Akuntabilitas publik
Desentralisasi
otonomi daerah pada dasarnya adalah transfer prinsip-prinsip demokrasi dalam
pengelolaan pemerintah maupun budaya politik. Melalui prinsip demokrasi
penyelenggaraan pemerintah di daerah akan lebih akuntable dan professional
karena dapat melibatkan peran serta
masyarakat luas, baik dalam hal penentuan pimpinan daerah maupun pelaksanaan
program di daerah
2.
Visi Otonomi Daerah
Otonomi daerah
sebagai kerangka penyelenggaraan pemerintah mempunyai visi yang dapat
dirumuskan dalam tiga ruang lingkup utama yang saling berhubungan yaitu :
politik, social, ekonomi dan budaya.
Mengingat
otonomi daerah adalah buah dari kebijakan desentralisasi dan demokrasi,
karenanya visi otonomi daerah di bidang politik harus dipahami sebagai sebuah
proses untuk membuka ruang bagi lahirnnya kepala pemerintah daerah yang di
pilih secara demokratis., memungkinkan berlangsungnya penyelenggaraan
pemerintah yang responsive terhadap kepantingan masyarakat luas, dan memelihara
suatu mekanisme pengambilan keputusan yang taat pada asas pertanggungjawaban
public.
Visi
otonomi daerah dibidang ekonomi mengandung makna bahwa otonomi daerah di suatu
pihak harus menjamin lancarnya pelaksanaan kebijakan ekonomi nasional
daerah, dipihak lain mendorong
terbukanya peluang bagi pemerintah daerah mengembangkan kebijakan local untuk
mengoptimalkan pendayagunaan potensi ekonomi di daerahnya. Dalam rangka ini,
otonomi daerah memungkinkan lahirnya
berbagai prakarsa pemerintah daerah untuk menawarkan fasilitas investasi,
memudahkan proses perizina usaha, dan membangun infrastruktur yang menunjang
ekonomi didaerah.
Visi
otonomi daerah di bidang social dan budaya mengandung pengertian bahwa otonomi
daerah harus diarahkan pada pengelolaan, penciptaan, dan pemeliharaan
intergrasi dan harmoni social. Visi otonomi daerah dibidang social da budaya
adalah memelihara dan mengembangka nilai, tradisi, karya seni, karya cipta,
bahasa, dan karya sastra local yang dipandang kondusif di kalangan masyarakat
untuk merespon positif dunamika kehidupan di sekitarnya dan kehidupan global.
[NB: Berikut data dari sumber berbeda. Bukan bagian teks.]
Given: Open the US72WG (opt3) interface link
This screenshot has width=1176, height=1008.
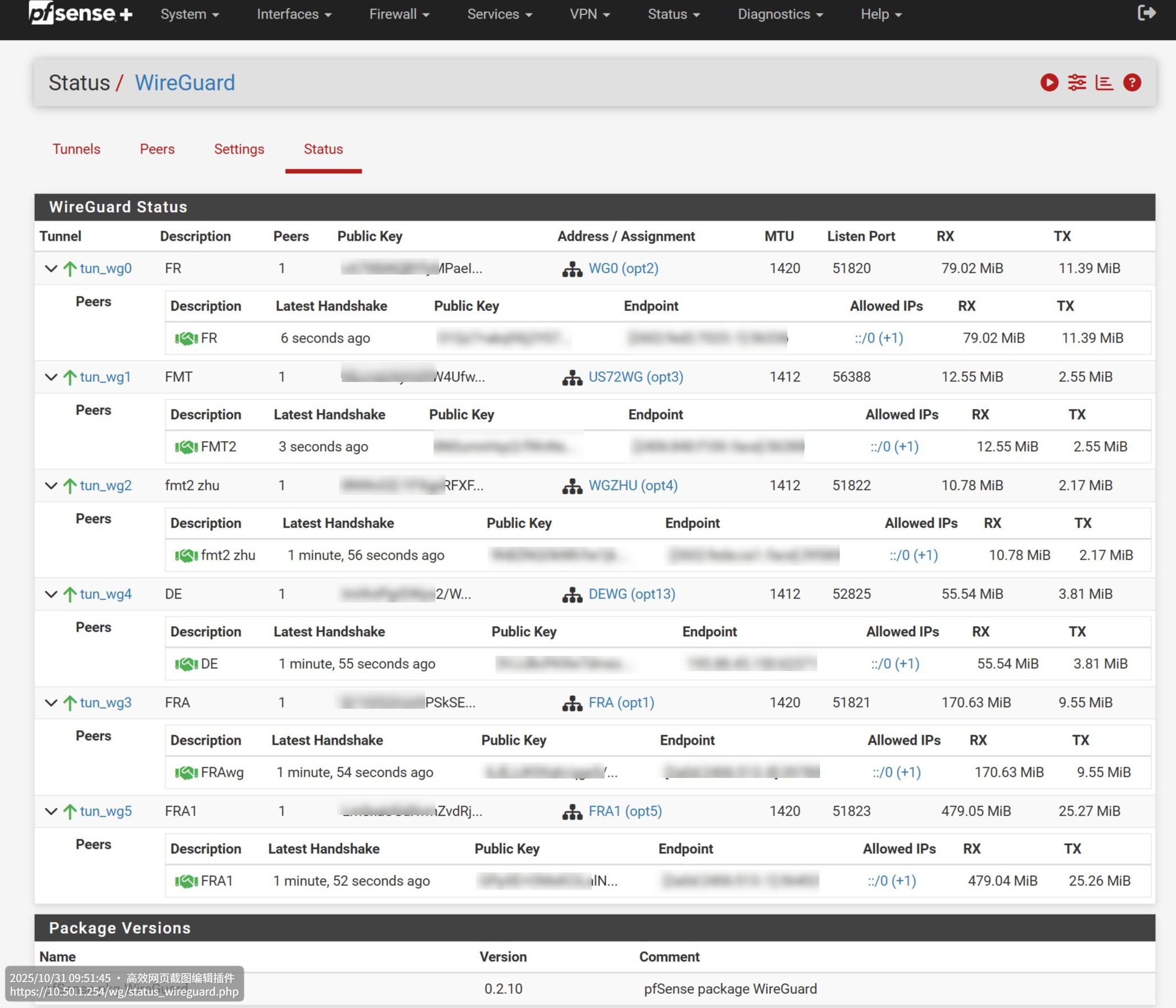Looking at the screenshot, I should [636, 377].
Karenanya, aspek social budaya harus diletakan secara tepat dan terarah agar
kehidupan social tetap terjaga secara utuh dan budaya local tetap eksis dan
berkelajutan.
3.
Sejarah Otonomi Daerah di Indonesia
Peraturan perundang-undangan yang mengatur tentang
pemerintahan daerah pasca proklamasi kemerdekaan adalah UU no. 1 Tahun 1945.
Ditetapkannya undang-undang ini adalah hasil dari berbagai pertimbangan tentang
sejarah pemerintahan di masa-masa kerajaan serta pada masa pemerintahan
colonial. Undang-undang ini menciptaka aspek cita-cita kedaulatan rakyat
melalui pengaturan dan pembentukan Badan Perwakilan Rakyat Daerah. Di dalam
undang-undang ini di tetapkan 3 jenis daerah otonom, yaitu keresidenan,
kabupaten, dan kota. Periode berlakunya undang-undang ini sangat terbatas.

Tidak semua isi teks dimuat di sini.